Page:Aimard - Le Grand Chef des Aucas, 1889.djvu/162

Le texte de cette page a été corrigé et est conforme au fac-similé.

— Au meurtre ! au meurtre !

Et il fit feu.

Un des ravisseurs tomba en poussant une imprécation de rage.

Le jeune homme, épuisé par l’effort surhumain qu’il venait de faire, chancela comme un homme ivre, le sang bourdonna dans ses oreilles, sa vue se troubla et il roula inanimé sur le sol.



XXX

LA PROTESTATION


Les trois voyageurs retournèrent à Valdivia avec une telle rapidité qu’à peine s’ils mirent une heure et demie à franchir l’espace qui les séparait de la ville.

Ils croisèrent en chemin le général don Pancho Bustamente, qui se rendait à la cérémonie à la tête d’un détachement de lanceros et suivi d’un nombreux état-major.

Les Cœurs Sombres passèrent sans attirer l’attention.

Don Tadeo jeta un regard ironique à son ennemi.

— Voyez donc, dit-il avec un sourire railleur à don Gregorio, le général se croit déjà Protecteur, quelle pose majestueuse il affecte !

— Eh ! fit don Gregorio en ricanant, entre la coupe et les lèvres, il sait pourtant qu’il y a place pour un malheur.

Dix heures sonnaient à l’instant où ils entraient dans Valdivia.

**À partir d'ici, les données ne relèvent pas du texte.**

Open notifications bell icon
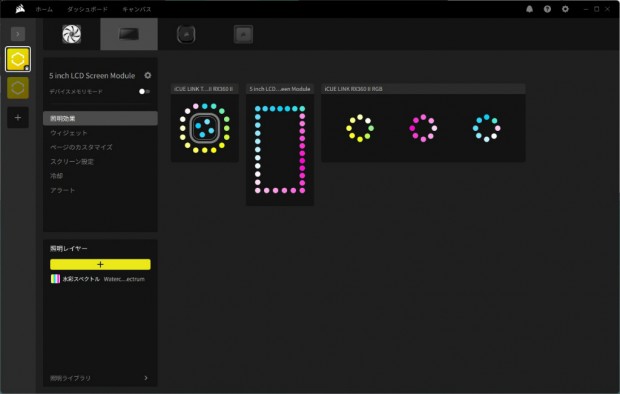click(529, 9)
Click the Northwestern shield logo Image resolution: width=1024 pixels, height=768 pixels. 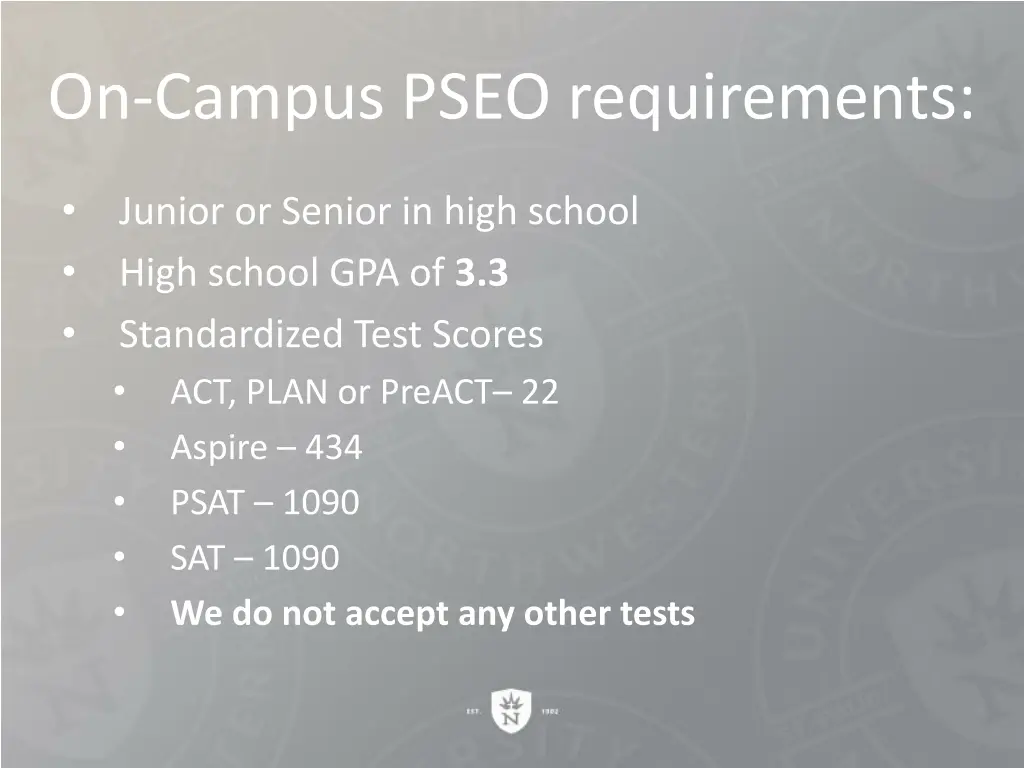pyautogui.click(x=511, y=711)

La ville était à peu près déserte ; tous ceux que des affaires urgentes ne retenaient pas chez eux en avaient profité pour se rendre dans la plaine, où devaient être renouvelés les traités entre les Chiliens et les Araucans.

Cette cérémonie intéressait fort les habitants de la province, elle était pour eux une garantie de tranquillité pour l’avenir, c’est-à-dire la liberté de se livrer en toute sécurité à leurs transactions commerciales avec les Indiens.

Plus que toutes les autres provinces du Chili, celle de Valdivia redoute les hostilités avec ses redoutables voisins, séparée entièrement du territoire de la République, livrée à ses propres forces, le moindre mouvement parmi les Moluchos anéantit son commerce.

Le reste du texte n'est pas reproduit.